**WRITTEN EXERCISE**
Filter the items below, copying every line that holds the string "agent".
==========
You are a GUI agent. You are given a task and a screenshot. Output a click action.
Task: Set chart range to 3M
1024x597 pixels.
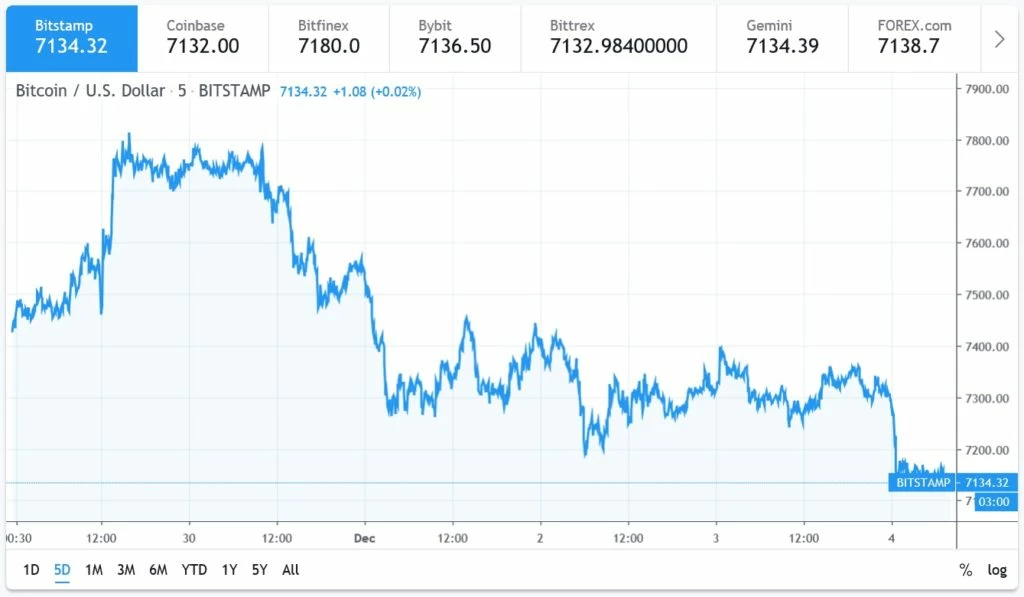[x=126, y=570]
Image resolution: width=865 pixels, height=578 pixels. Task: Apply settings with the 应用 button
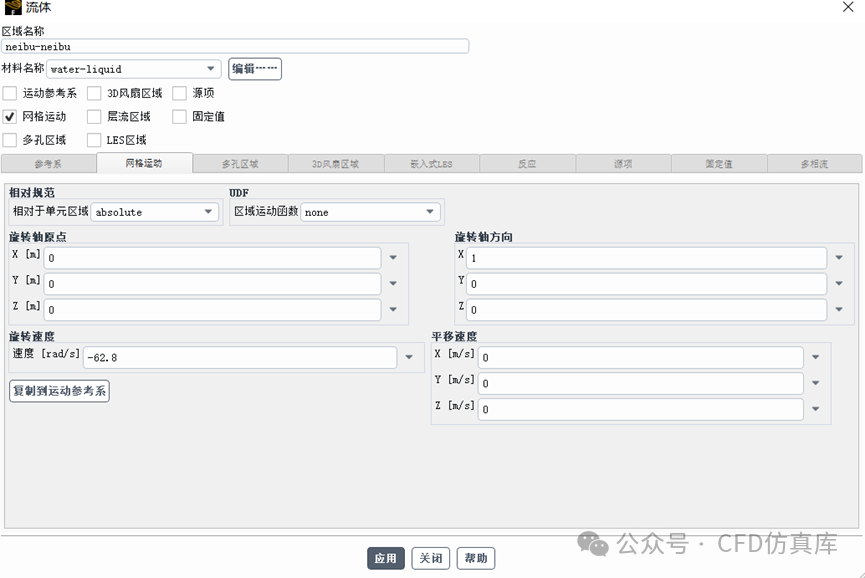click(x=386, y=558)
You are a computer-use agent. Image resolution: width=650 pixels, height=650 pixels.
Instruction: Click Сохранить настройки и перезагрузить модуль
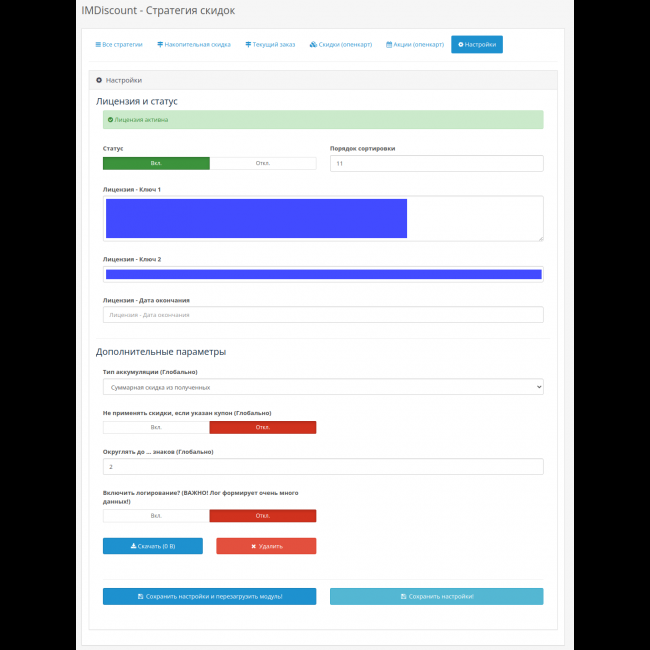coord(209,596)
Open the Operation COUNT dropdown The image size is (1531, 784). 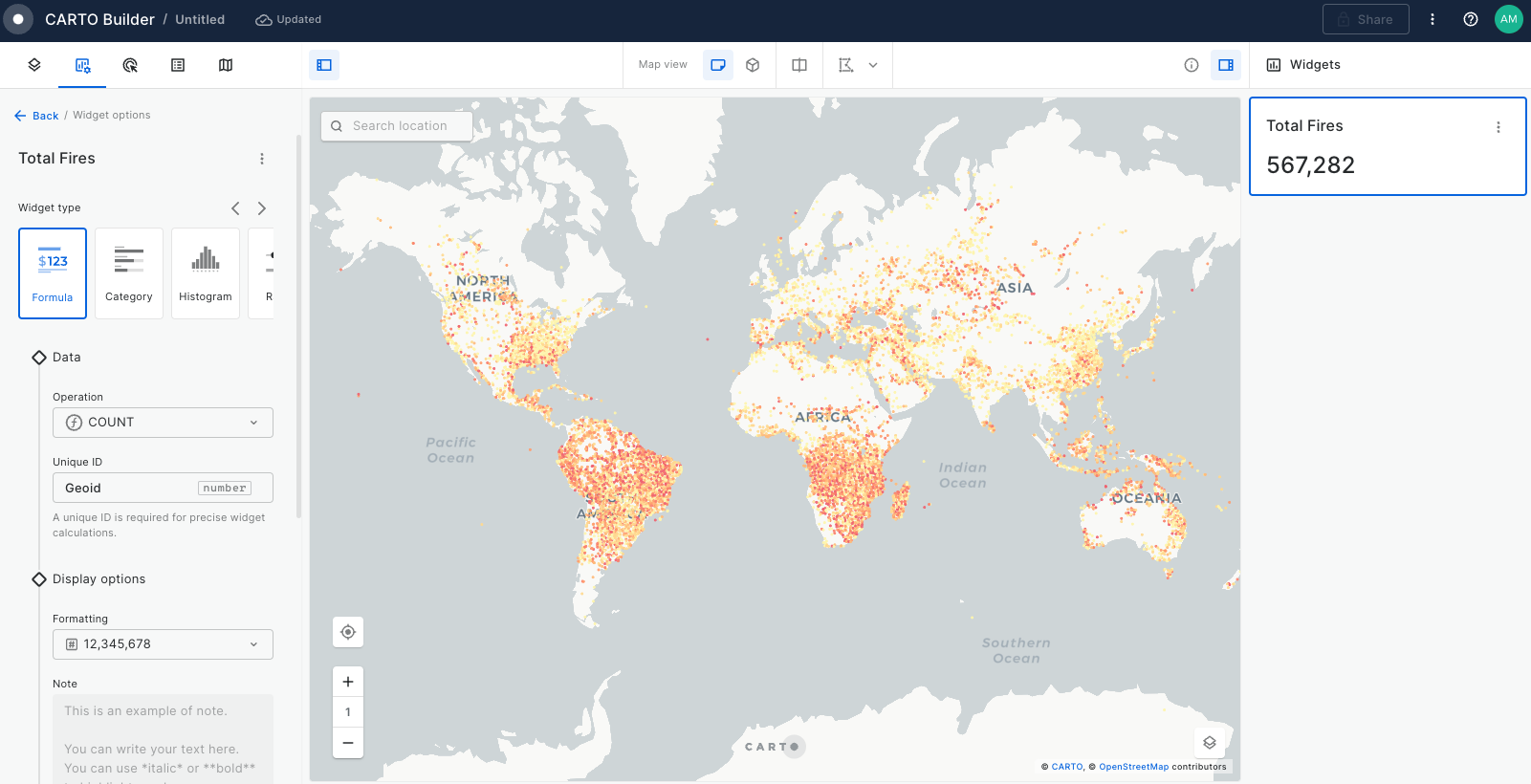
==========
**RESPONSE TO THE TASK**
You are a GUI agent. You are given a task and a screenshot. Output a click action.
You are a computer-use agent. Image resolution: width=650 pixels, height=650 pixels.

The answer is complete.